All of the entries need to be copied character for character.

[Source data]
======

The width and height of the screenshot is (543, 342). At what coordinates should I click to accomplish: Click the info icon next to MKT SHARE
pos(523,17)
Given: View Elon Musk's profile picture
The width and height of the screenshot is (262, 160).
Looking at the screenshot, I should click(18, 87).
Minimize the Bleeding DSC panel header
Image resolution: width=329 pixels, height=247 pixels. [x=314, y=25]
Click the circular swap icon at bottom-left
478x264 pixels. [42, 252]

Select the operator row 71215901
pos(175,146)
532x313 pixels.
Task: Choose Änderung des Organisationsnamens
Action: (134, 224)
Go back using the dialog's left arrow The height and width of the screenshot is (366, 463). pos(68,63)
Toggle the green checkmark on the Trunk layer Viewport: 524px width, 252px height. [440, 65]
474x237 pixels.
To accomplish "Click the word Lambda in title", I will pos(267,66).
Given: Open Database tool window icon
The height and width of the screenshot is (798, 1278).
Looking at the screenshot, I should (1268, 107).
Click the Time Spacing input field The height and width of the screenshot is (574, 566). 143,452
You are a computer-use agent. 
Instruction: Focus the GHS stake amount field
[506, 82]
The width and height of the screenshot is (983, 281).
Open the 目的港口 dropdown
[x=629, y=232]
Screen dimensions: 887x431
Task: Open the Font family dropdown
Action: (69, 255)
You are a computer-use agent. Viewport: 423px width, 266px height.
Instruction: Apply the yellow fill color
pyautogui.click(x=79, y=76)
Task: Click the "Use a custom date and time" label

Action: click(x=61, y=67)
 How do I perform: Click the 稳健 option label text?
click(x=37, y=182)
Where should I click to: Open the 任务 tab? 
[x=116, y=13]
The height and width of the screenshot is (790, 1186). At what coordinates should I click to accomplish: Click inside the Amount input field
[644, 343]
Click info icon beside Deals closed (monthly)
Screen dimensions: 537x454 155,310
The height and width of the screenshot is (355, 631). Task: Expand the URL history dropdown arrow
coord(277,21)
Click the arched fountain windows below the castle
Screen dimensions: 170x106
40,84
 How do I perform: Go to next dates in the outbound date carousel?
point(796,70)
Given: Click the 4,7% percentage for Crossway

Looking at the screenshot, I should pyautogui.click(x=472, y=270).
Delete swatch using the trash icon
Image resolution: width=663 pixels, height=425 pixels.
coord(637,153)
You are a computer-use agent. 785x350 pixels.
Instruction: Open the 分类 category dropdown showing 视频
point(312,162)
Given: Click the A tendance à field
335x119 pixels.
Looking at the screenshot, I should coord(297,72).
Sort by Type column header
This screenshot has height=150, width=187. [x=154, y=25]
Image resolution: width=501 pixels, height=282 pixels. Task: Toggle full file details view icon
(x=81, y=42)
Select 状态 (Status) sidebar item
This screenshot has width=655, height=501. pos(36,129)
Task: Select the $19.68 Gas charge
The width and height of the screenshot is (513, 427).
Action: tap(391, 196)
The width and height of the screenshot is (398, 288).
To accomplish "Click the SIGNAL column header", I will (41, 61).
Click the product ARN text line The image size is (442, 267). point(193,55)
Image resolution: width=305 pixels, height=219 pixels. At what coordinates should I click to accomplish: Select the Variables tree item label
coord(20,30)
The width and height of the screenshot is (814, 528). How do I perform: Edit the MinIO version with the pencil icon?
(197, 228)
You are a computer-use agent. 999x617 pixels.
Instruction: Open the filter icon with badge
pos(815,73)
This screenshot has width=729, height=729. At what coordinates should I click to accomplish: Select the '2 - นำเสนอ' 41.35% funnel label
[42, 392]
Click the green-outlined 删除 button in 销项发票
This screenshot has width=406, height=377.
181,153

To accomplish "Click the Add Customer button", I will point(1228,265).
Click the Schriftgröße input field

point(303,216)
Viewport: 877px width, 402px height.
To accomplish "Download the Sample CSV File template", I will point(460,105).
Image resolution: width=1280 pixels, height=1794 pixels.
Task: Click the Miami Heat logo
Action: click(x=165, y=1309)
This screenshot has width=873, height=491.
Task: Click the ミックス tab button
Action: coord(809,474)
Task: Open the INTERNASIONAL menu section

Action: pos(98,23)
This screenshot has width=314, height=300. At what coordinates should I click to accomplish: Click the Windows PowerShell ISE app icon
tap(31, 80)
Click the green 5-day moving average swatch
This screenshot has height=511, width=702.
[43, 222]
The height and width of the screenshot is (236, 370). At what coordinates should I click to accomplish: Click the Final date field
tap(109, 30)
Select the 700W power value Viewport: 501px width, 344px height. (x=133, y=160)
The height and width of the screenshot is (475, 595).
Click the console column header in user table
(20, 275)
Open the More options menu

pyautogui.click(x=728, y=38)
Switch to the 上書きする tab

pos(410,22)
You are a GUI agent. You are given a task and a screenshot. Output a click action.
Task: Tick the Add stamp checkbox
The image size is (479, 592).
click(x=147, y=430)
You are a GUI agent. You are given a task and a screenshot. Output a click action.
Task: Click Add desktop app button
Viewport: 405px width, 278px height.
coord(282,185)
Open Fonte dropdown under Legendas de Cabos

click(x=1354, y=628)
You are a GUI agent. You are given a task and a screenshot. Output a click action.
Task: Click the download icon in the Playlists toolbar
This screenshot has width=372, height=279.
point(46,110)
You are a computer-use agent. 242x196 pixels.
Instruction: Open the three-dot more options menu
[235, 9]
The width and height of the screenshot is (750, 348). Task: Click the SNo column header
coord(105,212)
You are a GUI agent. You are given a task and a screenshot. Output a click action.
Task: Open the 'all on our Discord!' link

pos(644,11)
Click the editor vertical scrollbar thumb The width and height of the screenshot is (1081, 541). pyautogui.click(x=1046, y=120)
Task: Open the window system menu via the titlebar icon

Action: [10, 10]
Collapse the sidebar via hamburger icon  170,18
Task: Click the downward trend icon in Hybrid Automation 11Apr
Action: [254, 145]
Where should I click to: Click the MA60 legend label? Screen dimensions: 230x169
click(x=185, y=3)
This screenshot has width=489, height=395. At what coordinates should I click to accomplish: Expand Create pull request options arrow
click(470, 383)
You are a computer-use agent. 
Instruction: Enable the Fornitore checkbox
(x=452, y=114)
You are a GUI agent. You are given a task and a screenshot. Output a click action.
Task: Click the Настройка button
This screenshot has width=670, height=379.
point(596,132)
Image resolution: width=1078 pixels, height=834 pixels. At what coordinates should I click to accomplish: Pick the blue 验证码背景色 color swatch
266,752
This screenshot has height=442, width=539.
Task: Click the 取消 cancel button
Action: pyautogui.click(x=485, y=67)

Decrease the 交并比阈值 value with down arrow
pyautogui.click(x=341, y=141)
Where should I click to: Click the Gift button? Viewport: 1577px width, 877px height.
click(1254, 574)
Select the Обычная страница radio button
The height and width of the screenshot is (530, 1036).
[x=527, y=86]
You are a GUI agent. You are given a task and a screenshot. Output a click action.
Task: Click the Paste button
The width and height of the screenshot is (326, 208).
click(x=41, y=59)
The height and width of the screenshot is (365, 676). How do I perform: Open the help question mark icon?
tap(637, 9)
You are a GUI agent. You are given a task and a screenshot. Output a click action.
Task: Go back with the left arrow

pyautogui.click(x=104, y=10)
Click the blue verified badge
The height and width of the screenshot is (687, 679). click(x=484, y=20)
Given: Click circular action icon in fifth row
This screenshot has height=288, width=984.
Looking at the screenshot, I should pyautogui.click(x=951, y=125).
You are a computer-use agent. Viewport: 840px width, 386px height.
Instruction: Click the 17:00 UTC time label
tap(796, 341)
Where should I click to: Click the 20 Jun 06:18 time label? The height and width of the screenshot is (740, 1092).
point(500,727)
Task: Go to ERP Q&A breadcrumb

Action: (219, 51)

======

== Response area ==
The width and height of the screenshot is (543, 342). At what coordinates should I click to accomplish: Click the info icon next to MKT SHARE
pos(523,17)
Given: View Elon Musk's profile picture
The width and height of the screenshot is (262, 160).
Looking at the screenshot, I should click(18, 87).
Minimize the Bleeding DSC panel header
Image resolution: width=329 pixels, height=247 pixels. [x=314, y=25]
Click the circular swap icon at bottom-left
478x264 pixels. [42, 252]

Select the operator row 71215901
pos(175,146)
532x313 pixels.
Task: Choose Änderung des Organisationsnamens
Action: (134, 224)
Go back using the dialog's left arrow The height and width of the screenshot is (366, 463). pos(68,63)
Toggle the green checkmark on the Trunk layer Viewport: 524px width, 252px height. [440, 65]
474x237 pixels.
To accomplish "Click the word Lambda in title", I will pos(267,66).
Given: Open Database tool window icon
The height and width of the screenshot is (798, 1278).
Looking at the screenshot, I should (1268, 107).
Click the Time Spacing input field The height and width of the screenshot is (574, 566). 143,452
You are a computer-use agent. 
Instruction: Focus the GHS stake amount field
[506, 82]
The width and height of the screenshot is (983, 281).
Open the 目的港口 dropdown
[x=629, y=232]
Screen dimensions: 887x431
Task: Open the Font family dropdown
Action: (69, 255)
You are a computer-use agent. Viewport: 423px width, 266px height.
Instruction: Apply the yellow fill color
pyautogui.click(x=79, y=76)
Task: Click the "Use a custom date and time" label

Action: click(x=61, y=67)
 How do I perform: Click the 稳健 option label text?
click(x=37, y=182)
Where should I click to: Open the 任务 tab? 
[x=116, y=13]
The height and width of the screenshot is (790, 1186). At what coordinates should I click to accomplish: Click inside the Amount input field
[644, 343]
Click info icon beside Deals closed (monthly)
Screen dimensions: 537x454 155,310
The height and width of the screenshot is (355, 631). Task: Expand the URL history dropdown arrow
coord(277,21)
Click the arched fountain windows below the castle
Screen dimensions: 170x106
40,84
 How do I perform: Go to next dates in the outbound date carousel?
point(796,70)
Given: Click the 4,7% percentage for Crossway

Looking at the screenshot, I should pyautogui.click(x=472, y=270).
Delete swatch using the trash icon
Image resolution: width=663 pixels, height=425 pixels.
coord(637,153)
You are a computer-use agent. 785x350 pixels.
Instruction: Open the 分类 category dropdown showing 视频
point(312,162)
Given: Click the A tendance à field
335x119 pixels.
Looking at the screenshot, I should coord(297,72).
Sort by Type column header
This screenshot has height=150, width=187. [x=154, y=25]
Image resolution: width=501 pixels, height=282 pixels. Task: Toggle full file details view icon
(x=81, y=42)
Select 状态 (Status) sidebar item
This screenshot has width=655, height=501. pos(36,129)
Task: Select the $19.68 Gas charge
The width and height of the screenshot is (513, 427).
Action: tap(391, 196)
The width and height of the screenshot is (398, 288).
To accomplish "Click the SIGNAL column header", I will (41, 61).
Click the product ARN text line The image size is (442, 267). point(193,55)
Image resolution: width=305 pixels, height=219 pixels. At what coordinates should I click to accomplish: Select the Variables tree item label
coord(20,30)
The width and height of the screenshot is (814, 528). How do I perform: Edit the MinIO version with the pencil icon?
(197, 228)
You are a computer-use agent. 999x617 pixels.
Instruction: Open the filter icon with badge
pos(815,73)
This screenshot has width=729, height=729. At what coordinates should I click to accomplish: Select the '2 - นำเสนอ' 41.35% funnel label
[42, 392]
Click the green-outlined 删除 button in 销项发票
This screenshot has width=406, height=377.
181,153

To accomplish "Click the Add Customer button", I will point(1228,265).
Click the Schriftgröße input field

point(303,216)
Viewport: 877px width, 402px height.
To accomplish "Download the Sample CSV File template", I will point(460,105).
Image resolution: width=1280 pixels, height=1794 pixels.
Task: Click the Miami Heat logo
Action: click(x=165, y=1309)
This screenshot has width=873, height=491.
Task: Click the ミックス tab button
Action: coord(809,474)
Task: Open the INTERNASIONAL menu section

Action: pos(98,23)
This screenshot has width=314, height=300. At what coordinates should I click to accomplish: Click the Windows PowerShell ISE app icon
tap(31, 80)
Click the green 5-day moving average swatch
This screenshot has height=511, width=702.
[43, 222]
The height and width of the screenshot is (236, 370). At what coordinates should I click to accomplish: Click the Final date field
tap(109, 30)
Select the 700W power value Viewport: 501px width, 344px height. (x=133, y=160)
The height and width of the screenshot is (475, 595).
Click the console column header in user table
(20, 275)
Open the More options menu

pyautogui.click(x=728, y=38)
Switch to the 上書きする tab

pos(410,22)
You are a GUI agent. You are given a task and a screenshot. Output a click action.
Task: Tick the Add stamp checkbox
The image size is (479, 592).
click(x=147, y=430)
You are a GUI agent. You are given a task and a screenshot. Output a click action.
Task: Click Add desktop app button
Viewport: 405px width, 278px height.
coord(282,185)
Open Fonte dropdown under Legendas de Cabos

click(x=1354, y=628)
You are a GUI agent. You are given a task and a screenshot. Output a click action.
Task: Click the download icon in the Playlists toolbar
This screenshot has width=372, height=279.
point(46,110)
You are a computer-use agent. 242x196 pixels.
Instruction: Open the three-dot more options menu
[235, 9]
The width and height of the screenshot is (750, 348). Task: Click the SNo column header
coord(105,212)
You are a GUI agent. You are given a task and a screenshot. Output a click action.
Task: Open the 'all on our Discord!' link

pos(644,11)
Click the editor vertical scrollbar thumb The width and height of the screenshot is (1081, 541). pyautogui.click(x=1046, y=120)
Task: Open the window system menu via the titlebar icon

Action: [10, 10]
Collapse the sidebar via hamburger icon  170,18
Task: Click the downward trend icon in Hybrid Automation 11Apr
Action: [254, 145]
Where should I click to: Click the MA60 legend label? Screen dimensions: 230x169
click(x=185, y=3)
This screenshot has width=489, height=395. At what coordinates should I click to accomplish: Expand Create pull request options arrow
click(470, 383)
You are a computer-use agent. 
Instruction: Enable the Fornitore checkbox
(x=452, y=114)
You are a GUI agent. You are given a task and a screenshot. Output a click action.
Task: Click the Настройка button
This screenshot has width=670, height=379.
point(596,132)
Image resolution: width=1078 pixels, height=834 pixels. At what coordinates should I click to accomplish: Pick the blue 验证码背景色 color swatch
266,752
This screenshot has height=442, width=539.
Task: Click the 取消 cancel button
Action: pyautogui.click(x=485, y=67)

Decrease the 交并比阈值 value with down arrow
pyautogui.click(x=341, y=141)
Where should I click to: Click the Gift button? Viewport: 1577px width, 877px height.
click(1254, 574)
Select the Обычная страница radio button
The height and width of the screenshot is (530, 1036).
[x=527, y=86]
You are a GUI agent. You are given a task and a screenshot. Output a click action.
Task: Click the Paste button
The width and height of the screenshot is (326, 208).
click(x=41, y=59)
The height and width of the screenshot is (365, 676). How do I perform: Open the help question mark icon?
tap(637, 9)
You are a GUI agent. You are given a task and a screenshot. Output a click action.
Task: Go back with the left arrow

pyautogui.click(x=104, y=10)
Click the blue verified badge
The height and width of the screenshot is (687, 679). click(x=484, y=20)
Given: Click circular action icon in fifth row
This screenshot has height=288, width=984.
Looking at the screenshot, I should pyautogui.click(x=951, y=125).
You are a computer-use agent. Viewport: 840px width, 386px height.
Instruction: Click the 17:00 UTC time label
tap(796, 341)
Where should I click to: Click the 20 Jun 06:18 time label? The height and width of the screenshot is (740, 1092).
point(500,727)
Task: Go to ERP Q&A breadcrumb

Action: (219, 51)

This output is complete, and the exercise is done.